In short, Pritchett’s influential analysis is seriously flawed. He correctly concluded that fertility preferences are a key driver of fertility declines. But his claims that unwanted fertility is nearly constant and that family planning programs have trivial effects are incorrect.

7.7 Conclusion

This chapter examined the long-standing debate about the extent to which family planning programs influence contraceptive behavior and fertility. Three sources of evidence were examined: (1) controlled experiments; (2) natural experiments; and (3) statistical analyses. The three sources provided broadly comparable estimates of the impact of a family planning program i.e., a rise of 25–35% in contraceptive prevalence and a decline of 1.5 births per woman in the TFR. The regression analysis was also used to examine the effects of family planning programs on contraceptive demand and its satisfaction, and on wanted and unwanted fertility.

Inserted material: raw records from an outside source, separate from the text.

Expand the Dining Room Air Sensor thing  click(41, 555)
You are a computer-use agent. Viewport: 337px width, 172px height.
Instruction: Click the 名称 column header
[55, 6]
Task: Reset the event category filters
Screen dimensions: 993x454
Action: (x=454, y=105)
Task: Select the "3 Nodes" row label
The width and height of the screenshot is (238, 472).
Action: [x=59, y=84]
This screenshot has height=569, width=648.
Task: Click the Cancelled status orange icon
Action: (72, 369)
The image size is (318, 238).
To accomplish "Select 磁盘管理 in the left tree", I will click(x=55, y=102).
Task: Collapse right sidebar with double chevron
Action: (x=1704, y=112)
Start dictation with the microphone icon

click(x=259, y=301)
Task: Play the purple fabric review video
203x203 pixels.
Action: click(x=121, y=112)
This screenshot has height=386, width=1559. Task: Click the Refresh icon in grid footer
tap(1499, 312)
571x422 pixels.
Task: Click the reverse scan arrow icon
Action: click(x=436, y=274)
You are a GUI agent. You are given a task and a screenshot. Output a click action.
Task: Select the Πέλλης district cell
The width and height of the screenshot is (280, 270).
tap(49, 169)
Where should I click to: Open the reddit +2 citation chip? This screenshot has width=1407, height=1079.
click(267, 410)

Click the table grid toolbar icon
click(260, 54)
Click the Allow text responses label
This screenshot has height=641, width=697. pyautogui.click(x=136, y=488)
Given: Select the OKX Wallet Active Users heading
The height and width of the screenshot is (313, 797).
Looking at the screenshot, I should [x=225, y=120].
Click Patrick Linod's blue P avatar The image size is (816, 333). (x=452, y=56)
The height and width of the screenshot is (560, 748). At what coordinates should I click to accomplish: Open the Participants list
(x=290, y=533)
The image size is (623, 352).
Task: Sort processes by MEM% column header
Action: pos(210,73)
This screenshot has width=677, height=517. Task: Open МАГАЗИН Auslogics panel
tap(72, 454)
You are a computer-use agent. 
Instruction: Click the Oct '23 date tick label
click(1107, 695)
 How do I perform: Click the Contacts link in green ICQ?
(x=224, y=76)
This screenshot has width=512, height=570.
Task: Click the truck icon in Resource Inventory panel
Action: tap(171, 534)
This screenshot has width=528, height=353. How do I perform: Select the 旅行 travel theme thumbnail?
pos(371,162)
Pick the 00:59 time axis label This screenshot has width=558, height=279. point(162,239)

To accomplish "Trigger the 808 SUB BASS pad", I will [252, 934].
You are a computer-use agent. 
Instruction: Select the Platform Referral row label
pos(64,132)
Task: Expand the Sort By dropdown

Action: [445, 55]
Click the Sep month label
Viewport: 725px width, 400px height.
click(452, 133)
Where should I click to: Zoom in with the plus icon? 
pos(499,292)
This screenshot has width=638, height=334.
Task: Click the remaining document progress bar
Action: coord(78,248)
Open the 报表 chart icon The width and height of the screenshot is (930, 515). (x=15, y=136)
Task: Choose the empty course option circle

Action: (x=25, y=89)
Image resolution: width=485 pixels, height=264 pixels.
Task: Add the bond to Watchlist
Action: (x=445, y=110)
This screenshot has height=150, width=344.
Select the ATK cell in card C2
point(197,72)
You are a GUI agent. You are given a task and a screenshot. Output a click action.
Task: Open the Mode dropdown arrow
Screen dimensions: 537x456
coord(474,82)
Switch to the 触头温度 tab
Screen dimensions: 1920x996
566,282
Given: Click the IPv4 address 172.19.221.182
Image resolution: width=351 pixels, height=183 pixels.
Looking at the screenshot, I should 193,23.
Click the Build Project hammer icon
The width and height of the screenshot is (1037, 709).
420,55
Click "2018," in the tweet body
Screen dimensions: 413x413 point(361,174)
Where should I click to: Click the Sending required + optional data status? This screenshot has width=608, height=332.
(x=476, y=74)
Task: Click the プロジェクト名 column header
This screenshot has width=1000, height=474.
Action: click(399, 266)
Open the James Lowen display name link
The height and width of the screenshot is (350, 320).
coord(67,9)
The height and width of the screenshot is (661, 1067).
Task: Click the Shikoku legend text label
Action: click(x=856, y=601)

As expected, family planning programs increase the satisfaction of the demand for contraception and reduce unwanted fertility. Contrary to common assumptions made in economic theories of fertility, family planning programs also have a substantial impact on the demand for contraception and on wanted fertility. These findings help explain why family planning programs have been effective in several countries in SSA where desired family size has historically been high relative to other regions in the developing world.